A igreja mais liberal do século 16 deu seus primeiros passos ainda no século 6, quando santo Agostinho estabeleceu-se na cidade inglesa de Cantuária, com o objetivo de converter os anglo-saxões ao catolicismo. Agostinho tornou-se arcebispo local, colocando a Inglaterra sob a proteção do Vaticano. Foi assim até 1533, quando o rei Henrique VIII pediu o divórcio de sua esposa, Catarina de Aragão para casar-se com Ana Bolena. O papa Clemente VII não só negou o divórcio, como também se recusou a abençoar o segundo casamento. Henrique VIII cortou relações com Roma e se declarou chefe de uma nova igreja, a Anglicana. Os anglicanos têm liberdade para escolher a liturgia que querem seguir. Segundo o anglicanismo, cada um deve decidir seu próprio caminho, por meio de seu livre-arbítrio, sua liberdade moral e intelectual. Cada província adaptou a igreja aos seus próprios valores e idéias criando, democraticamente, uma personalidade distinta até na nomenclatura da igreja em torno do mundo. A liberalidade e a democracia anglicana foram permitindo à igreja se adaptar aos novos tempos, convivendo com a diversidade: em 1994 ordenaram a primeira mulher ao sacerdócio, em 2003 ordenaram o primeiro bispo homossexual. Em 2008, celebraram o primeiro casamento entre dois homens. Mas, por ironia, a igreja que sempre foi diferente das demais igrejas cristãs, está enfraquecendo justamente por seu maior atributo: a liberdade. Depois de 5 séculos, o anglicanismo se divide – quanto mais democracia, mas espaço para divergências. A divisão entre liberais e conservadores está tão acirrada, que surgem opções que vão desde a formação de uma nova igreja até voltar para o catolicismo.

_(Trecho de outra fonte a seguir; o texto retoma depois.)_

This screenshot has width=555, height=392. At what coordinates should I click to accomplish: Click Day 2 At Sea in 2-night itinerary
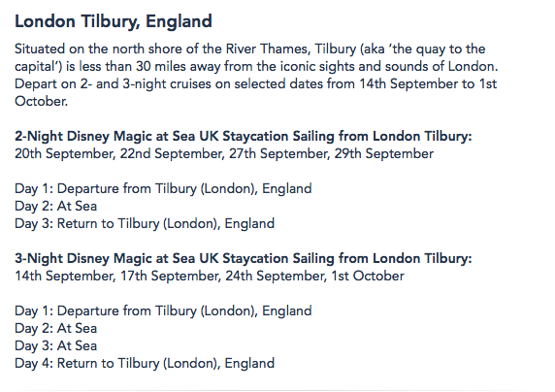tap(55, 206)
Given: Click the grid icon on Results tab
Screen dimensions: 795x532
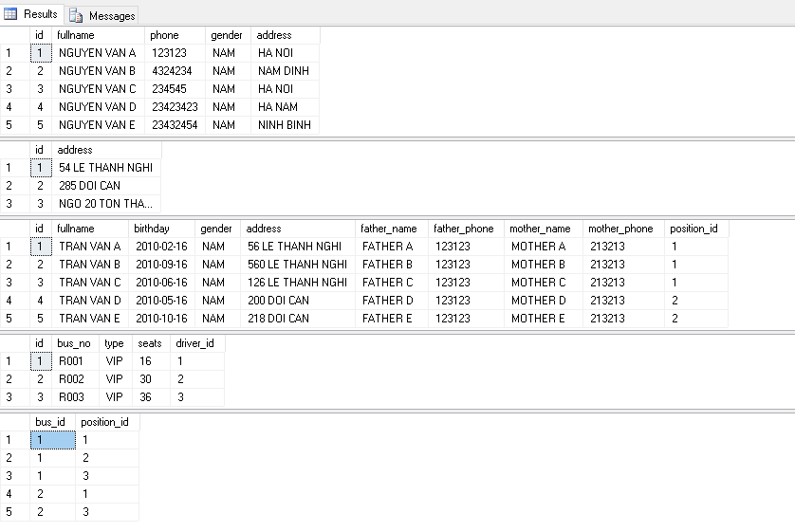Looking at the screenshot, I should tap(11, 14).
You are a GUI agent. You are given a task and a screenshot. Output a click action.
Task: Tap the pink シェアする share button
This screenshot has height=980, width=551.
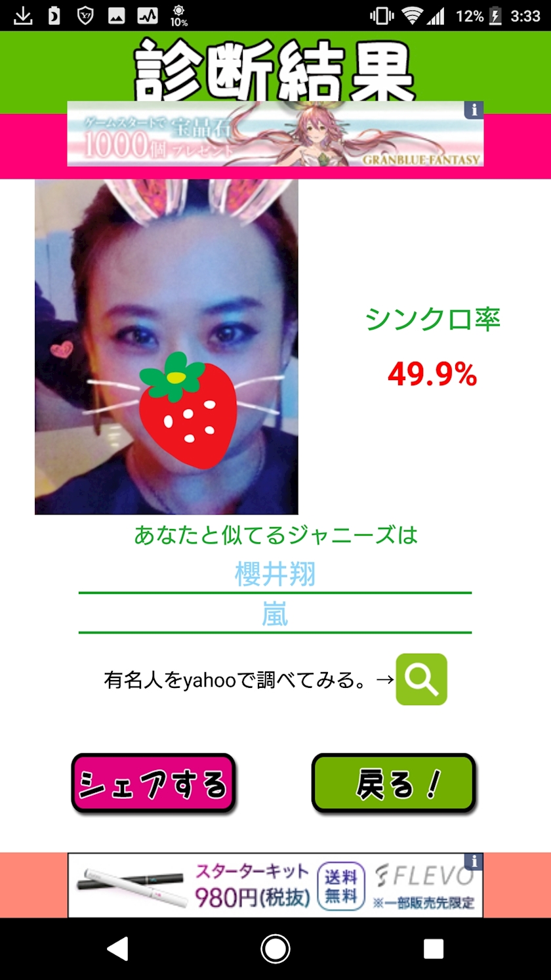coord(153,783)
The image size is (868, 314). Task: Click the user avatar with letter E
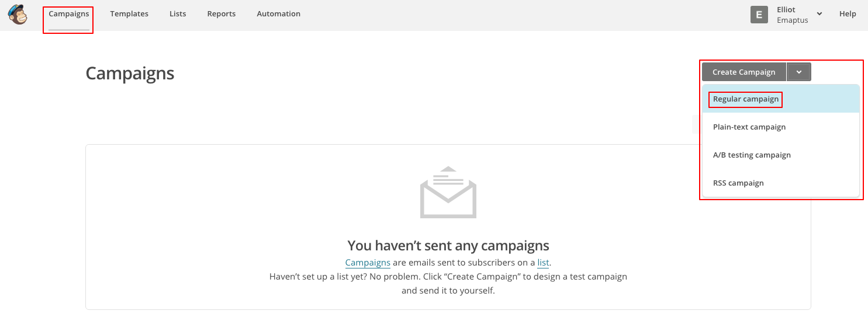[759, 15]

A religião que tenta se modernizar sempre terá um preço a pagar?
Recentemente, o papa Bento XVI condenou as pesquisas com células embrionárias. O mesmo papa reiterou que o inferno é um lugar real, onde as pessoas queimam eternamente. Não é de hoje que o catolicismo se debate contra a ciência: Ela foi contra o átomo, contra a teoria do heliocentrismo (o sol como centro de nossa galáxia), foi contra a datação do mundo, contra o estudo da anatomia em cadáveres, também desaprovou o número zero, assim como o pára-raio... A cada ano, segundo pesquisas, o número de católicos diminui no Brasil.

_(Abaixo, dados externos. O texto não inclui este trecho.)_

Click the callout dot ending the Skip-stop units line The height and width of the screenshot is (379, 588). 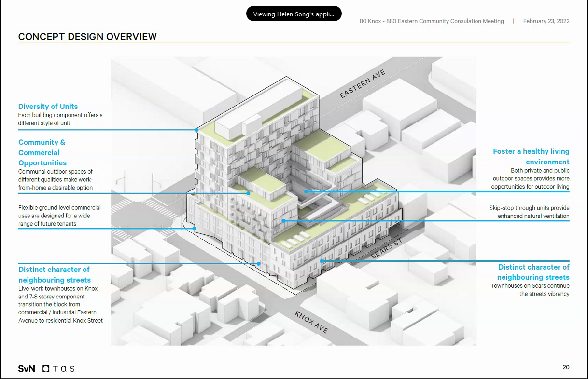(284, 221)
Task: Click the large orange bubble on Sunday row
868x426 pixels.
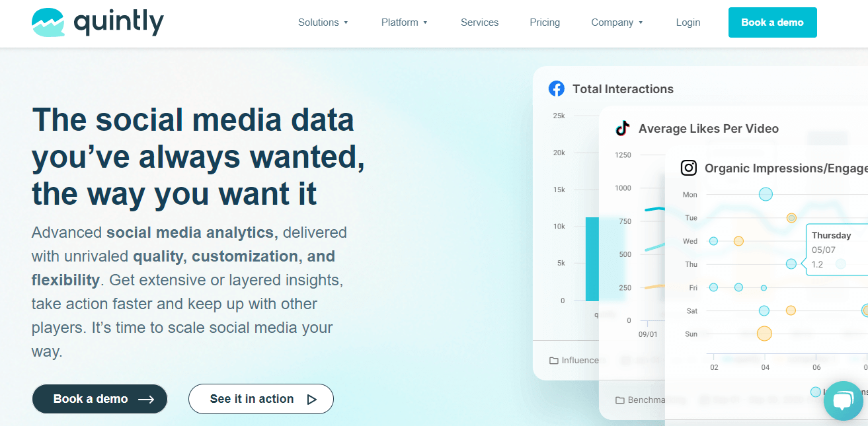Action: 764,334
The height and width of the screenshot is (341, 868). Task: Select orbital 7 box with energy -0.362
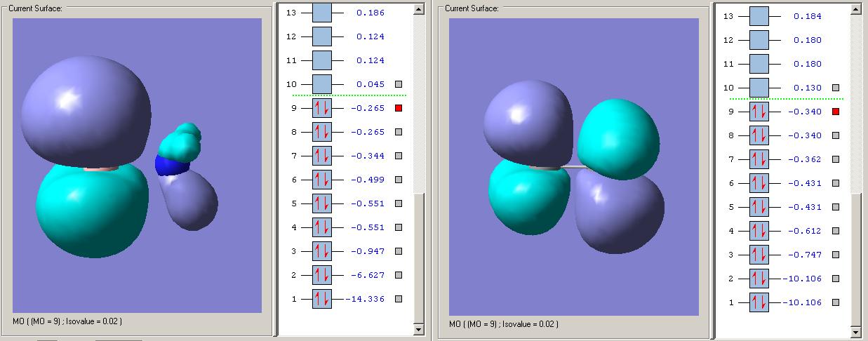pos(759,159)
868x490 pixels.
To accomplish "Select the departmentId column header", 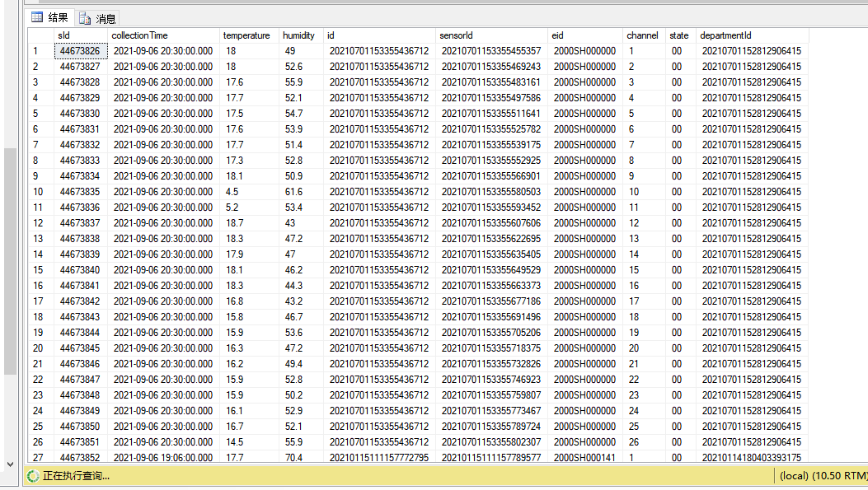I will [725, 35].
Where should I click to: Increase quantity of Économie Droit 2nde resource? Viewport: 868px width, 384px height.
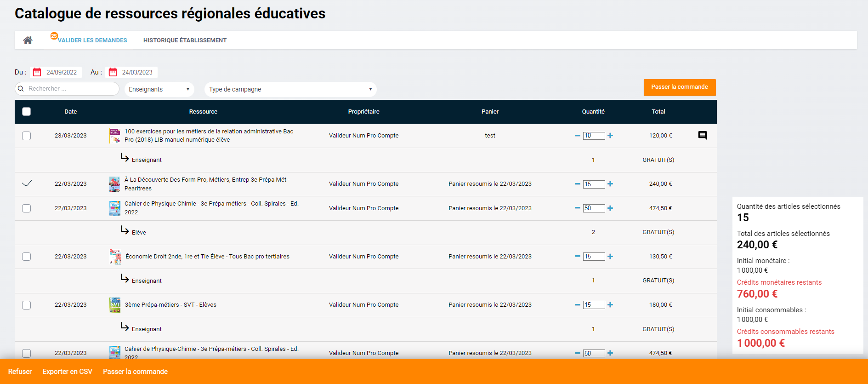point(610,257)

A religião que não se moderniza sempre terá um preço a pagar?
Em 1823 Joseph Smith, ao rezar nos fundos de sua casa, recebeu a visita do anjo Morôni cuja mensagem foi o início da Igreja de Jesus Cristo dos Santos dos Últimos Dias (seus seguidores são os mórmons ou santos). Os mórmons instituíram a poligamia, que foi extinta no grupo em 1890. Além dessa, em 1978, foi extinta a regra que proibia a entrada de negros nos templos. Segundo esta religião, os profetas da doutrina podem mudar mandamentos e leis dentro da igreja a qualquer momento. Mesmo assim as regras citadas, além de polêmicas, criaram dissidências a ponto de Smith e seu irmão serem presos e assassinados a tiros na cadeia, em 1844.

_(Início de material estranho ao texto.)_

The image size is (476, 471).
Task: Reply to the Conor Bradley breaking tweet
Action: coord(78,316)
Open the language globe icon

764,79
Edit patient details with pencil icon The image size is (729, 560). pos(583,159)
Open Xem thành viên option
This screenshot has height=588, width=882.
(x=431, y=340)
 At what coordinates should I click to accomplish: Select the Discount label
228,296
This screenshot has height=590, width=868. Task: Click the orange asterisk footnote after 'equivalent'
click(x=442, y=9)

A religião que acompanha a modernidade sempre terá um preço a pagar?
Debate-se muito a necessidade de “modernizar” esta ou aquela religião. Esta “necessidade” abre espaços para divergências que, por sua vez, criam dissidências. No Espiritismo não é diferente. É de assustar quando descobrimos que existem “Espíritas ortodoxos”, “Espíritas Puristas”, “Novos Espíritas”... Muito embora, fique até mesmo difícil entender o tênue fio que separa uma das outras. Afinal, ‘modernidade’ em religião precisa significar ‘dissidência’?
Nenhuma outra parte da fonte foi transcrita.